Von wegen „friedliche Volksrevolution“ 1989: Der Mauerfall und die deutsche Einheit waren von langer Hand geplant und Teil einer Langzeitstrategie, deren finale Züge wir gerade vor unseren Augen erleben. Michael Wolski war damals als Außenhändler live dabei; seine Erfahrungen und Recherchen geben zu denken. Wer zieht da im Hintergrund des Weltgeschehens die Fäden?
NEXUS: Herr Wolski, in Ihren Büchern zum Berliner Mauerfall erzählen Sie eine völlig andere Geschichte als die von der friedlichen, vom Volk ausgehenden Revolution. Ihr Verdachtsmoment, dass der Mauerfall schon lang hinter den Kulissen geplant und letztlich mithilfe der Geheimdienste umgesetzt wurde, entstand, als Sie in Ihrer Tätigkeit schon ein halbes Jahr vor der eigentlichen Währungsunion und letztlichen deutschen Einheit informiert wurden, dass es „keine DDR mehr geben wird“. Wo waren Sie damals tätig und wie kam es dazu?
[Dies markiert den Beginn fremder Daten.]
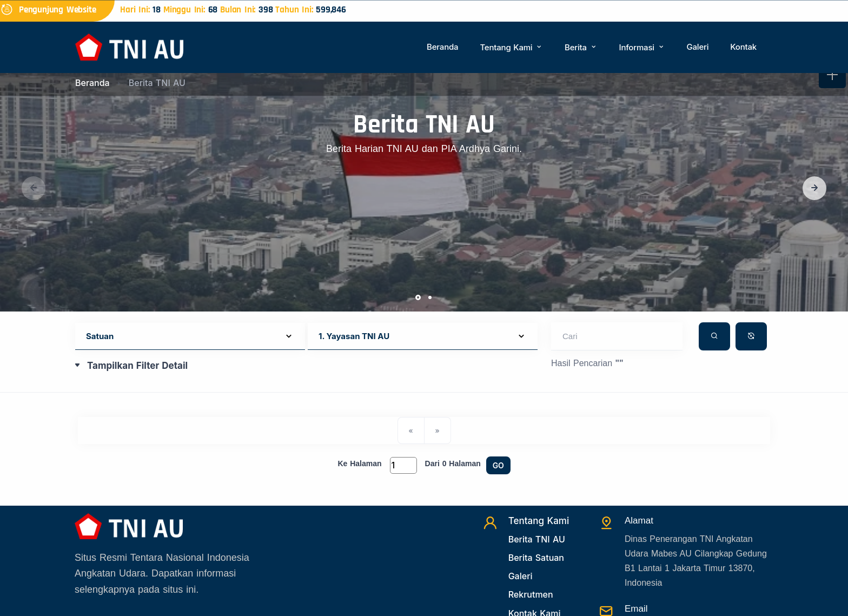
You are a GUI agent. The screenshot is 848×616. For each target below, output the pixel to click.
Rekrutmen (531, 594)
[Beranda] (129, 46)
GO (498, 465)
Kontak (743, 47)
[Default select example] (190, 336)
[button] (814, 188)
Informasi (642, 47)
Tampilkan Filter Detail (137, 366)
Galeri (697, 47)
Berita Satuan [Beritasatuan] (536, 558)
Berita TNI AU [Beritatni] (536, 539)
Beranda (442, 47)
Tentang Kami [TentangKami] (539, 521)
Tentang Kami (511, 47)
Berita (581, 47)
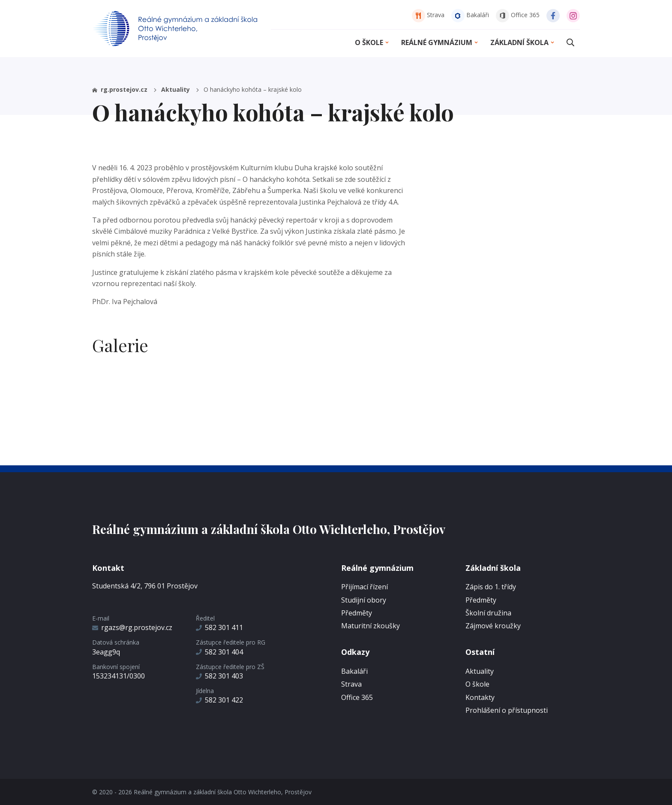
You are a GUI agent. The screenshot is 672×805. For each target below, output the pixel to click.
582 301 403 (219, 676)
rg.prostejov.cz (125, 89)
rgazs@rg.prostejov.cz (132, 627)
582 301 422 (219, 700)
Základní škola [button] (523, 42)
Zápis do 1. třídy (491, 587)
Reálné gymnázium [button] (440, 42)
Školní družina (488, 613)
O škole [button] (372, 42)
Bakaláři (470, 15)
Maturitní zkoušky (370, 626)
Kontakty (480, 697)
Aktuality (180, 89)
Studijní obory (363, 600)
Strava (428, 15)
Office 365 (518, 15)
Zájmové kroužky (493, 626)
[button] (570, 42)
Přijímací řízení (364, 587)
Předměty (357, 613)
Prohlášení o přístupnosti (507, 710)
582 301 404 (219, 652)
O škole (477, 684)
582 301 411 (219, 627)
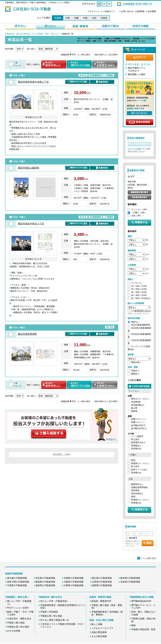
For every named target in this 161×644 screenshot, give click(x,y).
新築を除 (135, 362)
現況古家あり (137, 494)
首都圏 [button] (58, 18)
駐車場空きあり (138, 442)
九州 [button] (94, 18)
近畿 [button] (76, 18)
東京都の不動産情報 (17, 578)
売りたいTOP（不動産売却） (54, 601)
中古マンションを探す (18, 608)
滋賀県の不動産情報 (45, 585)
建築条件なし (137, 484)
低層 (138, 422)
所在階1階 (136, 402)
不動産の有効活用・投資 (143, 629)
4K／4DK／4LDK (139, 295)
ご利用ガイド (109, 11)
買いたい (55, 34)
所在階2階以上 (138, 405)
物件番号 (133, 538)
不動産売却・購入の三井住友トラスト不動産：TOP (27, 34)
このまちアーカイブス (102, 628)
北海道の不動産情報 (130, 582)
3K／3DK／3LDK (139, 292)
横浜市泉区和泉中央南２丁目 (33, 82)
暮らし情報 (97, 624)
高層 (138, 419)
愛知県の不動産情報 (45, 582)
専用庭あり (136, 446)
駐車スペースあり (139, 470)
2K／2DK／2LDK (139, 289)
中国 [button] (85, 18)
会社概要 (152, 11)
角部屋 (134, 411)
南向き (140, 399)
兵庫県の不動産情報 (74, 585)
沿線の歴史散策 (99, 632)
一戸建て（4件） (139, 212)
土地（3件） (137, 216)
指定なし (135, 322)
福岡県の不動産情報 (102, 585)
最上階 (134, 408)
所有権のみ (136, 448)
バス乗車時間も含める (141, 311)
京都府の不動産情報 (74, 578)
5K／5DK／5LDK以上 (141, 298)
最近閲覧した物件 (136, 74)
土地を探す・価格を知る (19, 618)
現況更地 (135, 490)
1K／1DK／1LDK (139, 286)
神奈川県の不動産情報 (18, 582)
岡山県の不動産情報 (102, 578)
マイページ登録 (134, 148)
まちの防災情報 (99, 636)
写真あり (135, 370)
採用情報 (140, 11)
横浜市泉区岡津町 (28, 334)
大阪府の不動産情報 (74, 582)
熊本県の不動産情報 (130, 578)
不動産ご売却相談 (49, 612)
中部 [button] (68, 18)
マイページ (94, 11)
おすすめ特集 (14, 631)
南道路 (140, 463)
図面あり (135, 374)
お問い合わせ (127, 11)
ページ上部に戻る (146, 558)
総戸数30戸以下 (138, 425)
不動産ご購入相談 (16, 622)
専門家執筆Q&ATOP (141, 601)
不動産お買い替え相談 (18, 627)
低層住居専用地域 (139, 487)
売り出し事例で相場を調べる (54, 620)
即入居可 (135, 439)
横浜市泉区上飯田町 (28, 168)
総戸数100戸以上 (139, 428)
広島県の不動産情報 (102, 582)
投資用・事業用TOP (101, 601)
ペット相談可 (137, 436)
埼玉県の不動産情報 (45, 578)
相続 (134, 625)
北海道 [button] (104, 18)
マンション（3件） (140, 210)
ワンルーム (136, 283)
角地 (133, 460)
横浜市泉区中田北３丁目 (31, 224)
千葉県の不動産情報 (17, 585)
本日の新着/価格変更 (141, 325)
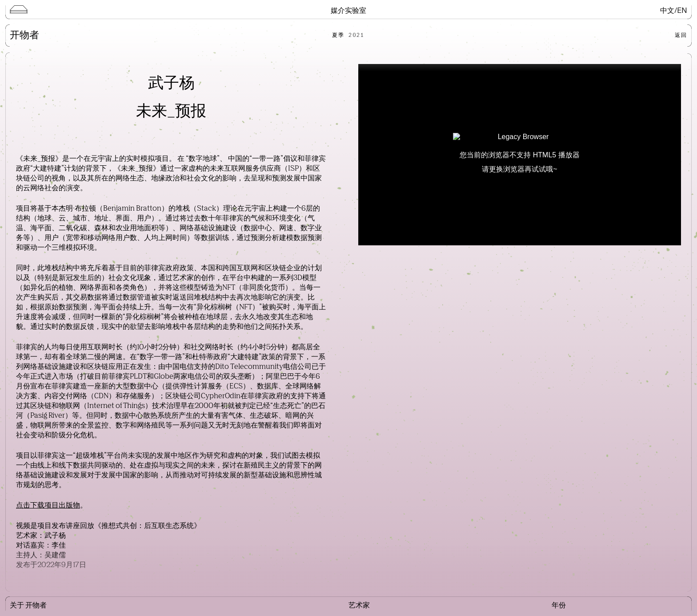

Michael Wolski (MW): Seit 1986 war ich – Außenhändler – im Verbindungsbüro eines US-Konzerns im Ostberliner Internationalen Handelszentrum (IHZ) als „Leiharbeiter“ tätig. Im Sommer 1985 waren vier US-Konzerne im Außenhandelsministerium vorstellig geworden und wollten Verbindungsbüros eröffnen. Eigenartigerweise wollten sie aber nur Ostberliner einstellen, keine Westberliner. Alle diese Konzerne hatten große Tochterunternehmen in der BRD. So begann die IHZ GmbH die Suche nach geeigneten Kandidaten, die sie als Leiharbeiter den Firmen vorstellen konnte.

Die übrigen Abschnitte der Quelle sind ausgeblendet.